After visiting 17 of the schools, inspectors reported finding significant improvements in the motivation and attendance of pupils and enthusiasm from parents for the extended services on offer. The leadership and vision of headteachers is singled out as crucial to the effectiveness of the schools. But the report warns that the workload of some headteachers is excessive and that the success of some schools relies too heavily on one individual. It suggests that the heads of newly designated extended schools will need to guard against this by delegating more and doing so earlier rather than later.

Ofsted found that half the schools had established working groups to carry out their planning, review and evaluation. In the best practice, these groups include the coordinator, the headteacher, a governor and representatives from partner schools, agencies (such as social care) and the local community. The group has clearly defined terms of reference and is supported by smaller sub-committees which take responsibility for the different strands of activity.

The report concludes that: ‘FSES provision brings many positive benefits to schools, their newly established partner organisations and ultimately for children, families and the community. Teachers and headteachers find it easier to engage with other agencies and they, in turn, find it quicker and easier to work with the school and with families in need of their support. Intervention is more timely and better targeted.’

It adds: ‘Although it is too early to see wide scale and dramatic improvements from extended schools, there are signs they are having a positive impact. Working together brings significant benefits, provides greater efficiency and is well worth the extra cost, which is often only modest.’

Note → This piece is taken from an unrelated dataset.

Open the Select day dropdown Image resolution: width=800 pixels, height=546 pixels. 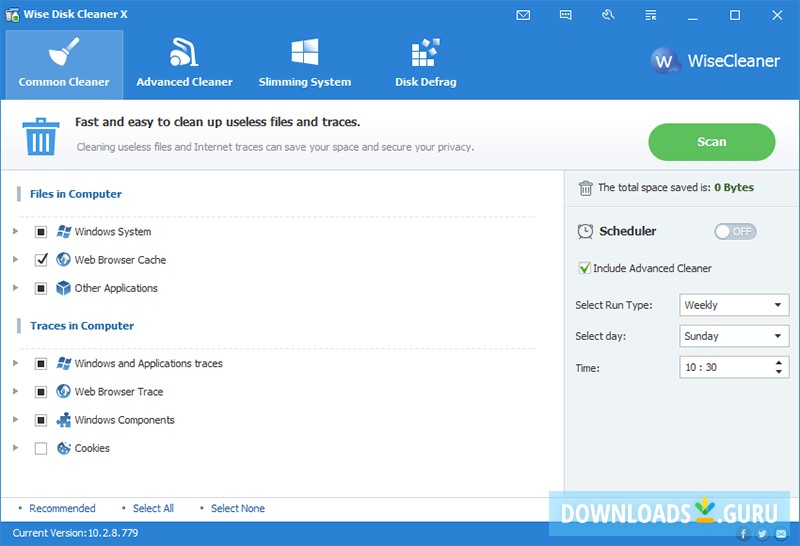coord(734,336)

Extended schools: a report on early developments can be downloaded from www.ofsted.gov.uk/publications.

Key findings

– Inspirational and committed leadership from headteachers and good management have been crucial to the development of Full Service Extended Schools (FSES). – Well targeted interventions are improving behaviour, motivation and attendance for some identified pupils, but it is not possible to attribute these improvements to FSES alone. – Pupils are motivated by the additional activities in school and this can improve their learning. – Uncertainty about future funding is a concern for all schools. – Parents are very enthusiastic about the benefits of FSES and the provision has been transformational for some. In particular, they have benefited from access to relevant courses and to support services based in schools. – FSES enable multi-agency teams to deliver services directly from the school and this improves access for children, families and the community. – The impact of FSES is greatest where LEAs provide early support for schools in planning and developing provision.

– Services work well together to support children when they collaborate on agreed protocols for working practices.